As People Are Expelled to Danger, States Sue to Keep Practice in Place

A family from Central America in Tijuana, Mexico, after taking part in a demonstration outside the main entrance of the El Chaparral border crossing to San Diego, California, calling for an end to US summary expulsions of people seeking asylum, on February 18, 2021. © 2021 Stringer/picture-alliance/dpa/AP Images

Following the Biden administration’s recent announcement that it would rescind an abusive Trump-era summary expulsion policy in May, the US states of Arizona, Louisiana, and Missouri this week sued to force the administration to continue turning asylum seekers away at the border. In the same vein as alarmist and xenophobic rhetoric and policies seen in Texas, the states claim that giving people a fair shot at protection will cause “calamity ... chaos and catastrophe.” The hyperbole appears designed to conceal abuse and legal misdirection.

The real harms are faced by people expelled from the United States, with no chance to explain their situation or seek review.

Last week, I spoke to Amelia H. (not her real name) in Juárez, Mexico. She told me that after she entered the United States in September, US border agents stopped her and sent her back to Mexico just before midnight, even though US Customs and Border Protection (CBP) claims it doesn’t expel people after dark. They ordered Amelia to cross despite her pleas to make the trip in the morning. A group of men raped her on her way to a shelter in Mexico that night.

This horror was foreseeable and all too common. I’ve interviewed others who endured rape, abduction, or other violence after US border agents expelled them. Human Rights First has documented nearly 10,000 attacks on people summarily expelled.

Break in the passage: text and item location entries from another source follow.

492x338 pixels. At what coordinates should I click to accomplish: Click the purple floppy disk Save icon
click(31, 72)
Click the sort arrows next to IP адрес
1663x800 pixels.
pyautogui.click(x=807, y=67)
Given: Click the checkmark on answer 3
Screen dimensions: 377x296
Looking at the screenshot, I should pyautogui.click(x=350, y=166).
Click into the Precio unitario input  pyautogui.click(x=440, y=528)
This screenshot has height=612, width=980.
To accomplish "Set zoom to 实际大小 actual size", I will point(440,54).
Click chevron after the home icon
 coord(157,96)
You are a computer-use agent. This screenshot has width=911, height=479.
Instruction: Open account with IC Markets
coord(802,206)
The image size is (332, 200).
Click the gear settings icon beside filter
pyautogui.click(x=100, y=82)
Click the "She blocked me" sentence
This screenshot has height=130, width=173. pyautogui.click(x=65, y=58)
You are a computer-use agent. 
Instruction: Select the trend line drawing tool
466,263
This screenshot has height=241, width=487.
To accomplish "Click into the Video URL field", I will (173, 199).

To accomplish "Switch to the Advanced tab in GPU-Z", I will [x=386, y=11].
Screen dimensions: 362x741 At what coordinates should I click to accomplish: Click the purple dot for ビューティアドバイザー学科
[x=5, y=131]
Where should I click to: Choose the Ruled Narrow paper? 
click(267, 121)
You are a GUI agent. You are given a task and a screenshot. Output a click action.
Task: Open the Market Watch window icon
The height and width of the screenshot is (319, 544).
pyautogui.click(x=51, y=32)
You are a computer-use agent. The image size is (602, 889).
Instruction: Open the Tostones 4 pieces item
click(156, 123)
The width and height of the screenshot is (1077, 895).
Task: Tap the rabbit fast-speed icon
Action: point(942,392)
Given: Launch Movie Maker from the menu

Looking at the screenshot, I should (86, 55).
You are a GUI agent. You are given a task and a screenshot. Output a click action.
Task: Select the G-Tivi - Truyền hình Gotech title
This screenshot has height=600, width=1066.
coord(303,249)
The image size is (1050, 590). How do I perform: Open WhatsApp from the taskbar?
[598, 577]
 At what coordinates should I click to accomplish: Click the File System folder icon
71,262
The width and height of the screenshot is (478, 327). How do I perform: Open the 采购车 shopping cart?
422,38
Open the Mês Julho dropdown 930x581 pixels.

Just last month, border agents expelled a man whose leg had been crushed in a trash compactor in Texas while sleeping in a dumpster to keep warm. He told a reporter, “I ended up getting expelled from El Paso, back over a bridge to Mexico, on foot – even though I had a walker from the hospital, and everyone could see I could barely move.... I was stranded on the street for the rest of the night.” CBP eventually let him back into the US to claim asylum, but only after a nonprofit, Las Americas Immigrant Advocacy Center, interceded.

If the Biden administration’s plan to end summary expulsions is upheld in the courts, it will go into effect May 23. That’s six more weeks of people facing the same dangers Amelia and thousands of others confronted.

It’s hard enough to justify another month and a half of this abusive practice. The claim that the real harms are suffered by US states, rather than the people expelled to danger, is indefensible.